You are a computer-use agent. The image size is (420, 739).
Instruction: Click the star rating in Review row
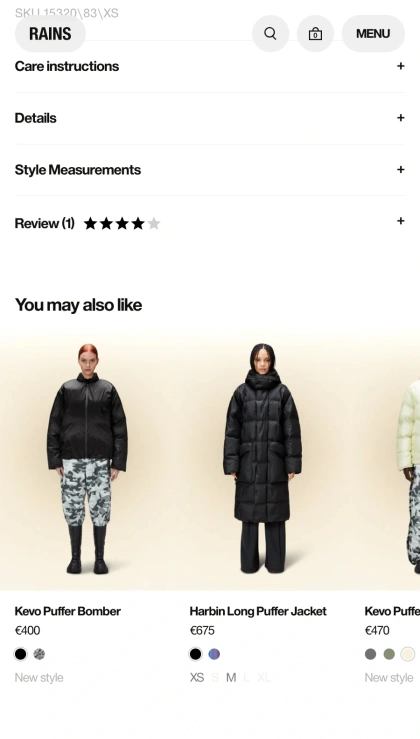pos(122,223)
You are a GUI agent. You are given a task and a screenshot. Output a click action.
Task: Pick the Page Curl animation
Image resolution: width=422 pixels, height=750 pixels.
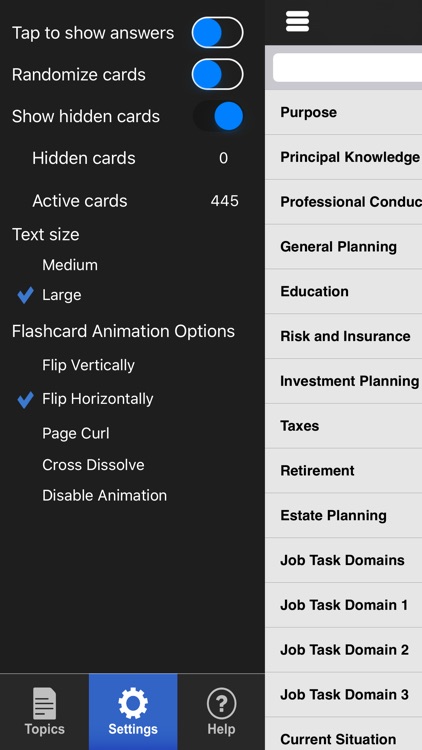click(76, 433)
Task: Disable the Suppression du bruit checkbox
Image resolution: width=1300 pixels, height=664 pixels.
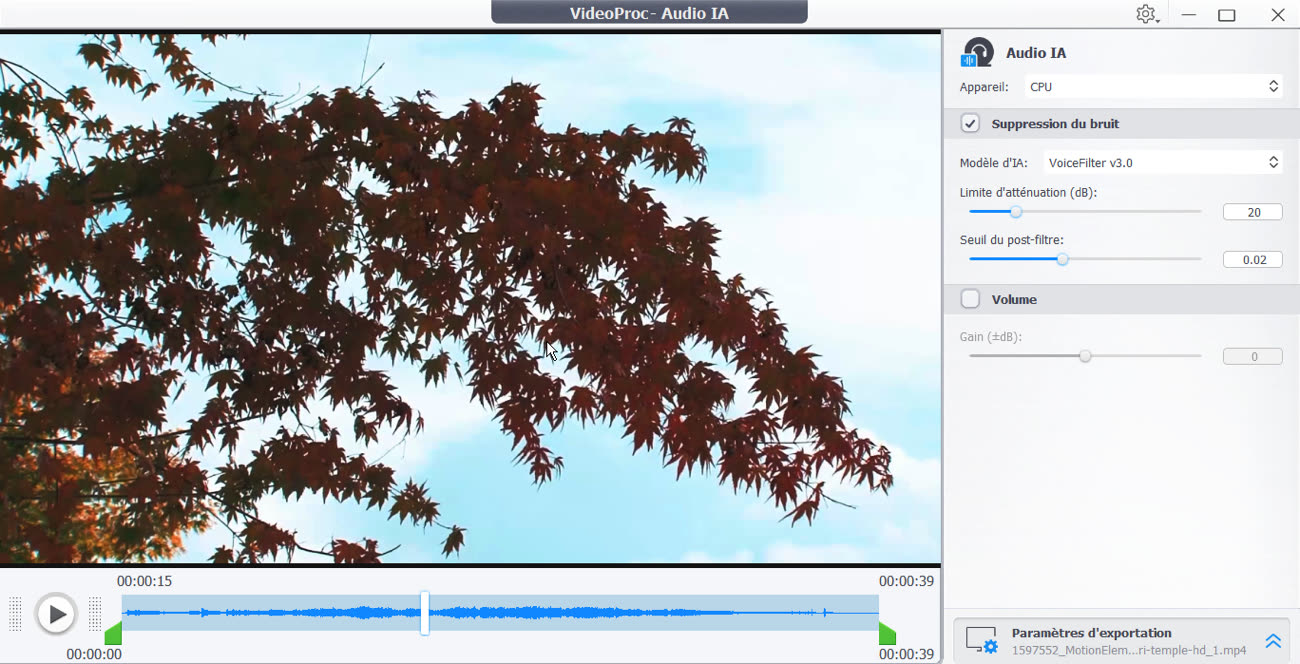Action: coord(970,124)
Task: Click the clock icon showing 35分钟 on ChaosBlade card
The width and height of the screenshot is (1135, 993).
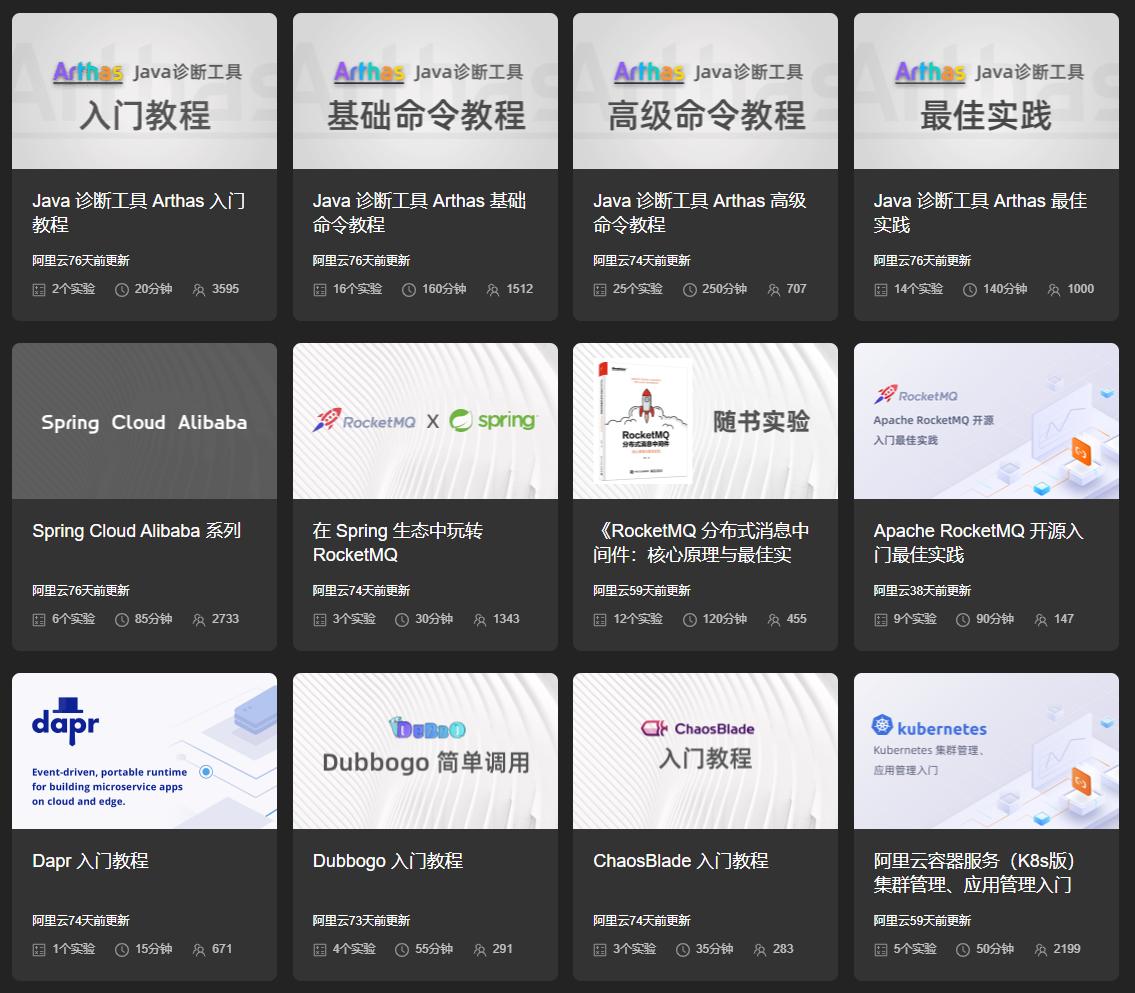Action: [682, 949]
---+---
__Work order__.
Your task is to copy each line of the listing that holds the word "agent".

__Solution to the exercise__.
You are a computer-use agent. The image size is (420, 739).
You are a GUI agent. You are given a task and a screenshot. Output a click action.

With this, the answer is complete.